Search the entries for the word "page" and return every line where it is found.

(Source records)
++++

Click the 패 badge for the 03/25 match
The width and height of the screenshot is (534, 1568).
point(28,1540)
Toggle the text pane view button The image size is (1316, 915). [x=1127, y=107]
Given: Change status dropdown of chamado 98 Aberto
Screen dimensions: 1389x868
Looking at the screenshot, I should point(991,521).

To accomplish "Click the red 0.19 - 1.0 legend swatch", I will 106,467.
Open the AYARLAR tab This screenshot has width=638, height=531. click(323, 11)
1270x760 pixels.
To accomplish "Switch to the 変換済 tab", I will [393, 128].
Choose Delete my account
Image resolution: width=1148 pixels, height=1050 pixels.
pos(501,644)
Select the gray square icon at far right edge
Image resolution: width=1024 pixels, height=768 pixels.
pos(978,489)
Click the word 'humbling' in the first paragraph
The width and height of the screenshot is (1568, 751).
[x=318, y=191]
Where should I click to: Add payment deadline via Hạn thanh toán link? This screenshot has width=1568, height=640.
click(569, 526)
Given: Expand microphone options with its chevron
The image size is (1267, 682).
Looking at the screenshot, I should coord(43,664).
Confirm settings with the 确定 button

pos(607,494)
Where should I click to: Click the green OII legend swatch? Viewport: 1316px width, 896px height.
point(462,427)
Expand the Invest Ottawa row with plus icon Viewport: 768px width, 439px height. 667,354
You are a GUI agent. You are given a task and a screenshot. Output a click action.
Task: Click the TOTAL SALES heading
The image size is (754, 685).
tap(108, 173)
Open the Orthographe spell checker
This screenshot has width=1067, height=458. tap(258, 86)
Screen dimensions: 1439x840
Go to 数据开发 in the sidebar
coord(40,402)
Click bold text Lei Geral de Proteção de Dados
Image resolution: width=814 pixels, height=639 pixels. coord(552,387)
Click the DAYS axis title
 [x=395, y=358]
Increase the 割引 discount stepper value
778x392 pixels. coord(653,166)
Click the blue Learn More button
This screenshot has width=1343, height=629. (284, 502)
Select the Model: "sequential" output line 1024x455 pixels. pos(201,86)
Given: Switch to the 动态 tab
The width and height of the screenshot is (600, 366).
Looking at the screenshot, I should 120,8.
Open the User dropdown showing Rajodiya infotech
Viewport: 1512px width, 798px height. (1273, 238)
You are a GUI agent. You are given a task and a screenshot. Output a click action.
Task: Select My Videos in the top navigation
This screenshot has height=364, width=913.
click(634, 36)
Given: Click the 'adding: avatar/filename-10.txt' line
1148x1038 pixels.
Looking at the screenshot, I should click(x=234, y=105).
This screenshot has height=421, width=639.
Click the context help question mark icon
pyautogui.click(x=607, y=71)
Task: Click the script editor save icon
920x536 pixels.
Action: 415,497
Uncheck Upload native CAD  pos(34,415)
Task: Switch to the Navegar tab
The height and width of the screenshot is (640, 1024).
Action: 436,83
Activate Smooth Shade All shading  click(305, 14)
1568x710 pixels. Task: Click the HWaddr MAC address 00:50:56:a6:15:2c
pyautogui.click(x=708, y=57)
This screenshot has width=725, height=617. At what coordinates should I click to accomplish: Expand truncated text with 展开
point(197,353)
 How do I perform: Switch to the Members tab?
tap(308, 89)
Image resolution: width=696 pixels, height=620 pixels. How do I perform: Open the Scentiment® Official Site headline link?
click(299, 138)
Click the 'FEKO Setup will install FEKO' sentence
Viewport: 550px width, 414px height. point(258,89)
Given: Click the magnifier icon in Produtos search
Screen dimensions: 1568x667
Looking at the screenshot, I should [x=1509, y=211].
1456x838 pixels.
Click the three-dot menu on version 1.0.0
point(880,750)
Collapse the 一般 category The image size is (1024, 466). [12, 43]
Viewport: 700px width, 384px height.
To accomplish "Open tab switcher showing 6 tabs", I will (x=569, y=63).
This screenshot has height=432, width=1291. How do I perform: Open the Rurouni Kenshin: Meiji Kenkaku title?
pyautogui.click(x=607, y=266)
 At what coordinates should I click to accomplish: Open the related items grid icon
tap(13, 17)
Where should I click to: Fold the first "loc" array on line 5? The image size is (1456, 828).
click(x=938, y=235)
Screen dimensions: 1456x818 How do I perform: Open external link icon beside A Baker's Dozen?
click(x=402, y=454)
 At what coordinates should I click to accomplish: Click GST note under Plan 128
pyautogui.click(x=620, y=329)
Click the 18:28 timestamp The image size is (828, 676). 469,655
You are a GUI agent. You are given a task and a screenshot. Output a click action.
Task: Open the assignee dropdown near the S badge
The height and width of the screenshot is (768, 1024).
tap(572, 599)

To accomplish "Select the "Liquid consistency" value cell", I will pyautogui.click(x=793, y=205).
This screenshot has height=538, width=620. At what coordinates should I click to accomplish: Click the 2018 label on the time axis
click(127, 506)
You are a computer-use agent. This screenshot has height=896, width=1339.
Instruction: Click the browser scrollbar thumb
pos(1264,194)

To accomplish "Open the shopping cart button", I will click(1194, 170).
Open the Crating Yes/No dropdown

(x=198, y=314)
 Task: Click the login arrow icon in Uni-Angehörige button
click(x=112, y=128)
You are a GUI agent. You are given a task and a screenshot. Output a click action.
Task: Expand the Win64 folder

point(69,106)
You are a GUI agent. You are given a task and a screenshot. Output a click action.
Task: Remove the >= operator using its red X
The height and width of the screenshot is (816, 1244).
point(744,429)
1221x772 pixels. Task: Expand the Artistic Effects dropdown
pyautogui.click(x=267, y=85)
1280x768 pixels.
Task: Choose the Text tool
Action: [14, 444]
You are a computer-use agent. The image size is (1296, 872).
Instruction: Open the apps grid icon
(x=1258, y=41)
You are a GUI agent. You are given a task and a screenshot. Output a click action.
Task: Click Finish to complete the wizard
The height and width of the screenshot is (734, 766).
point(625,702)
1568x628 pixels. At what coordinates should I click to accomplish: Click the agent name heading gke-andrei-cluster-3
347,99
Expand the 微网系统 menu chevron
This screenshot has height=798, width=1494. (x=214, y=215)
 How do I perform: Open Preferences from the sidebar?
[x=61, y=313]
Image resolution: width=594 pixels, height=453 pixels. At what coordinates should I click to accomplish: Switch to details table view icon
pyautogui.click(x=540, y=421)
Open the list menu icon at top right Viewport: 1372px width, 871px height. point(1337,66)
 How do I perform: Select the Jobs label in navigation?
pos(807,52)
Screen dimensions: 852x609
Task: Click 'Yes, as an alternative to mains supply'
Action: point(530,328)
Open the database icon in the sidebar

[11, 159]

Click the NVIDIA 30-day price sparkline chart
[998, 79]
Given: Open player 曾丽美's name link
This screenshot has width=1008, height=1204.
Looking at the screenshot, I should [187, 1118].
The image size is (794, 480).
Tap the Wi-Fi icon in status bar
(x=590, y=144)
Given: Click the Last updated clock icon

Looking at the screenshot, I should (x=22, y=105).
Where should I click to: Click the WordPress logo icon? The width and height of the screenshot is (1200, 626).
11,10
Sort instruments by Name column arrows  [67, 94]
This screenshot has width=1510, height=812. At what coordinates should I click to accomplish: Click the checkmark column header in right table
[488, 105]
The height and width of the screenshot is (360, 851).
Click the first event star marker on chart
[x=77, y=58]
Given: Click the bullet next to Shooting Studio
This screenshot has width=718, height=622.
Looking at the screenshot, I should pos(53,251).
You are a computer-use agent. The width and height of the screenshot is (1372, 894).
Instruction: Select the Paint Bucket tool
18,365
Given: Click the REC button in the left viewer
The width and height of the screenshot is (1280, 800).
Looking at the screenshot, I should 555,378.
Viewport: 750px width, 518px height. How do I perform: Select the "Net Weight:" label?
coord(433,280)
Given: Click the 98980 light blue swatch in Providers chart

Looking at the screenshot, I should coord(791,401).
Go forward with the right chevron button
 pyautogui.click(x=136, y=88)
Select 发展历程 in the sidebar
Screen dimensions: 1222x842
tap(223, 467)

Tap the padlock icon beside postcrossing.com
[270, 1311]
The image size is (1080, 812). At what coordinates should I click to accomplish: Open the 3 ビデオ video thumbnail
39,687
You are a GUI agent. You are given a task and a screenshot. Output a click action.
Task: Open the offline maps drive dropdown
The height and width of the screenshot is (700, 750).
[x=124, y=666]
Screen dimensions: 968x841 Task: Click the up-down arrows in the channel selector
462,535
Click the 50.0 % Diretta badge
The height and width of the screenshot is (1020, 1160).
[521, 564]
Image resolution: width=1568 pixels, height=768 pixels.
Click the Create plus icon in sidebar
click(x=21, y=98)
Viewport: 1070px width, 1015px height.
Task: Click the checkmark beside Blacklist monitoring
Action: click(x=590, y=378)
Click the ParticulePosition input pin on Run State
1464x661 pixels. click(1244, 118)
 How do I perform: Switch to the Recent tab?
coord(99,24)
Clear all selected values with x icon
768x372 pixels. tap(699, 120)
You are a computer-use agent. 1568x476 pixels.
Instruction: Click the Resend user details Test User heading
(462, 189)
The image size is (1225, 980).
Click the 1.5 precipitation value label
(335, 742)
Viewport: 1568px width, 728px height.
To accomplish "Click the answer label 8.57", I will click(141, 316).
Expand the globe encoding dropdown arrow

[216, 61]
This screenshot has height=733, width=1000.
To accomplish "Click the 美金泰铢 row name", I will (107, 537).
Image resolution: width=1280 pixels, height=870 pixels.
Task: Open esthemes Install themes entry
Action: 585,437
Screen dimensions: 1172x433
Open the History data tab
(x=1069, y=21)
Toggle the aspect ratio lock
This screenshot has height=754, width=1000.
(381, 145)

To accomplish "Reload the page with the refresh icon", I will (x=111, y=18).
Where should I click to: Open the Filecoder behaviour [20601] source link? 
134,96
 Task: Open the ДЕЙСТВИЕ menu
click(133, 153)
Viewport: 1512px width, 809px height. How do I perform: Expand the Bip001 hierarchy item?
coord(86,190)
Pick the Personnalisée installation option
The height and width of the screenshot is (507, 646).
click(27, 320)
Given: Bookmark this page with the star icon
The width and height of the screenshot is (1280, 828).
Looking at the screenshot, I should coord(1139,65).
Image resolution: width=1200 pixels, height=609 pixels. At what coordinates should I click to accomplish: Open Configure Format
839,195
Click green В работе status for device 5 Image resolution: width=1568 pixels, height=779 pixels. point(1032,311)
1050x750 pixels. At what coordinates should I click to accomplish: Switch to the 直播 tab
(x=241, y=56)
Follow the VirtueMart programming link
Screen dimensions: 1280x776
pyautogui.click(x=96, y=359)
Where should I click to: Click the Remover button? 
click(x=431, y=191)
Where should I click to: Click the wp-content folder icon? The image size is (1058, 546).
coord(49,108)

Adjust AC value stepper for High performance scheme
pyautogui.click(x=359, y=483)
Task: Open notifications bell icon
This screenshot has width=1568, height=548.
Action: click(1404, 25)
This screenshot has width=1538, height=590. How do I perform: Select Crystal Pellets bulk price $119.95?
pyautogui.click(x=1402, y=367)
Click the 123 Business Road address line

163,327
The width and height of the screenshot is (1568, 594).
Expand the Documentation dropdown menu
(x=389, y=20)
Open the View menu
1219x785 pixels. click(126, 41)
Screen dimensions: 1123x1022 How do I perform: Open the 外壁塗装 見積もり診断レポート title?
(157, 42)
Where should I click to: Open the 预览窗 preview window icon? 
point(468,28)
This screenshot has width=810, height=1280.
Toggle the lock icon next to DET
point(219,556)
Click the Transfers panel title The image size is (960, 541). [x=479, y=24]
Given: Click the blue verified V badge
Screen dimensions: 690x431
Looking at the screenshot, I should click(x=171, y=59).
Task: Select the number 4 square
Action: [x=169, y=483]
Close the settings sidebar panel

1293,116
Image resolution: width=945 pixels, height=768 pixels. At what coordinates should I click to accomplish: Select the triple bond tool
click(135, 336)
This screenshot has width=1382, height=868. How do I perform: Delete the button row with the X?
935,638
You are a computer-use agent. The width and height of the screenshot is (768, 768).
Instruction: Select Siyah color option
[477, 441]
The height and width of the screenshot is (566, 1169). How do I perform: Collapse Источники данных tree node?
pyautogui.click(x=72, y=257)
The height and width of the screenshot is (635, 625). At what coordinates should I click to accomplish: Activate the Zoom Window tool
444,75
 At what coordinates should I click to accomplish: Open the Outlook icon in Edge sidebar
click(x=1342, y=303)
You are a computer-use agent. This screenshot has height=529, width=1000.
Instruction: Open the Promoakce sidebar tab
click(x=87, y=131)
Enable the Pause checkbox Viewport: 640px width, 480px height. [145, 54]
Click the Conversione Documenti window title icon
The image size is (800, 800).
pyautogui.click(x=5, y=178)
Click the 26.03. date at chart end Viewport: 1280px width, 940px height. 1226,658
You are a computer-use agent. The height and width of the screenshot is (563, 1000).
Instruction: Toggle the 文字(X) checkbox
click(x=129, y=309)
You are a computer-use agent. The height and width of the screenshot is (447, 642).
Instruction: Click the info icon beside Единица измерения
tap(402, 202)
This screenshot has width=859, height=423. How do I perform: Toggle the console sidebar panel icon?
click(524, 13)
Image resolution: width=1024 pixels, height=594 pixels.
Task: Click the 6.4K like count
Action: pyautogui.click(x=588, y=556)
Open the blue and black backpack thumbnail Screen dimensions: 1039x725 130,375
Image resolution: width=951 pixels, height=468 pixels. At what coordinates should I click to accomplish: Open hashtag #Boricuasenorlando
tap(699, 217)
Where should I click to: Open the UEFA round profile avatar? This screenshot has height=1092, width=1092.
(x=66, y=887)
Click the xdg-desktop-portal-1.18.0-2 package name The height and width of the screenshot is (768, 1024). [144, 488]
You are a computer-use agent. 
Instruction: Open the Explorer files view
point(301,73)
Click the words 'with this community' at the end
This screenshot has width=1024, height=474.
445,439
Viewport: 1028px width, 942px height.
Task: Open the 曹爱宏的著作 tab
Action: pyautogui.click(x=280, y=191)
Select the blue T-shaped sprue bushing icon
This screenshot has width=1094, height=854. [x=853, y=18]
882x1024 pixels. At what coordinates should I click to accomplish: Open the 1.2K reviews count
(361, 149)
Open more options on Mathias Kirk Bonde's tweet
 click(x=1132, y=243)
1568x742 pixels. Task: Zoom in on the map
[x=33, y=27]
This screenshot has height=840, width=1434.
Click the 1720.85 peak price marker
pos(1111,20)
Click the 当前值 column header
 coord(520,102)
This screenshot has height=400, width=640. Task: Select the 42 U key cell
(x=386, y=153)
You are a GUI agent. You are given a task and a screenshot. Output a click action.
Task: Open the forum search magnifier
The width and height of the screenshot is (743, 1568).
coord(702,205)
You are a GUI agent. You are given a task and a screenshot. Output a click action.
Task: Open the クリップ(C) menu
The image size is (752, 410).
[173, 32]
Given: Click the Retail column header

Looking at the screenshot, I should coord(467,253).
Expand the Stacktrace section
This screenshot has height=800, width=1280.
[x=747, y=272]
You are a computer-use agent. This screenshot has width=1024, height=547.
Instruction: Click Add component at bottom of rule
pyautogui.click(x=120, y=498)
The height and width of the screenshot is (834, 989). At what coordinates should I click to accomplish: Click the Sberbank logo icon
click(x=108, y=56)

++++

Solution below:
To accomplish "Reload the page with the refresh icon", I will (x=111, y=18).
Given: Bookmark this page with the star icon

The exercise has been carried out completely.